- Origin: Norwich, England, UK
- Genres: Psychobilly
- Years active: 2003–present
- Label: The Power Chord Label Rowdy Farrago Records
- Members: Ben Halliday Joe Halliday David 'Dov' Platford Ollie 'Jugs' Ward

= Fletch Cadillac =

English punk rock band

Fletch Cadillac are an English psychobilly-influenced punk rock band from Norwich, England. The band formed in the early months of 2004 initially as a 3-piece consisting of brothers Ben & Joe and long-time friend Dov. The band brought in Ollie 'Jugs' Ward in early summer 2006 to form the 4-piece they are today.

In September 2005 they filmed their first music video for their song Time To Die with funding from BBC Norwich.

Fletch Cadillac's debut EP was released on 27 January 2006 at their headlining show at The Ferryboat Inn, Norwich.

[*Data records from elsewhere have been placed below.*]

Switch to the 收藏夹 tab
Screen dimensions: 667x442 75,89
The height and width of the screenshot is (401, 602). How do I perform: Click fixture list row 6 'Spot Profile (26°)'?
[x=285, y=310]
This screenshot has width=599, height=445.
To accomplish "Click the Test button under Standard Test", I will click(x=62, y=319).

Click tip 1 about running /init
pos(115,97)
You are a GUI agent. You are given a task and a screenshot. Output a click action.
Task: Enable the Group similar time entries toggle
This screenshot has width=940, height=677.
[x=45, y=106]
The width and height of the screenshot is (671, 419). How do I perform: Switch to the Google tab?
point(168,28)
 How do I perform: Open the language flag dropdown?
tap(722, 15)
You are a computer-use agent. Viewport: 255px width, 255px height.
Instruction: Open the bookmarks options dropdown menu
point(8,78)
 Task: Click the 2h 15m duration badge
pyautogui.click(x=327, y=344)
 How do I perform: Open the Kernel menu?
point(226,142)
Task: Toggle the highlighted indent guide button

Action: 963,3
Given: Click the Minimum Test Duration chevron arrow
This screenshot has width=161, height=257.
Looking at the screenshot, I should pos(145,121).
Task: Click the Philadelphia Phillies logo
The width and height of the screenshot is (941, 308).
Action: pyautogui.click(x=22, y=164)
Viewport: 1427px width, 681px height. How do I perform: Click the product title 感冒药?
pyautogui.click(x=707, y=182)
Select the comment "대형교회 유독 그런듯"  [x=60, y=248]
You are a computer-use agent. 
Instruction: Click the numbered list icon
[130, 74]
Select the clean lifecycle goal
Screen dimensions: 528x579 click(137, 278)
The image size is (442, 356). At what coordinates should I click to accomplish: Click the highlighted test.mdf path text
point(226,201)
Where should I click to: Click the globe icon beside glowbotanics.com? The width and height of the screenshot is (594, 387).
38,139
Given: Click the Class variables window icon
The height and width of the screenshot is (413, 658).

The EP is being released with the help of Power Chord, a local independent record label.

Fletch Cadillac's next release will be a split EP with Destructors666, a reformed version of UK punk band Destructors.

==Band members==
- Joe Halliday - guitar, vocals
- Ben Halliday - drums, vocals
- David 'Dov' Platford - bass, vocals
- Ollie 'Jugs' Ward - guitar

==Releases==
- Time To Die (single, self-released, 2005)
- Time To Die (music video, September 2005)
- self-titled EP (EP, The Power Chord Label, 27 January 2006)
- split EP with Destructors 666 (split EP, Rowdy Farrago Records, 7 September)

==Touring==
The band completed its first European tour in November 2006 as touring support for The Creepshow, with shows in Germany, Switzerland, France, UK and Netherlands.

==Trivia==
- The band name is taken from the film Fletch Lives. The idea for using this as a name came from their Father, who also played the Butler in their "Time To Die Music" video.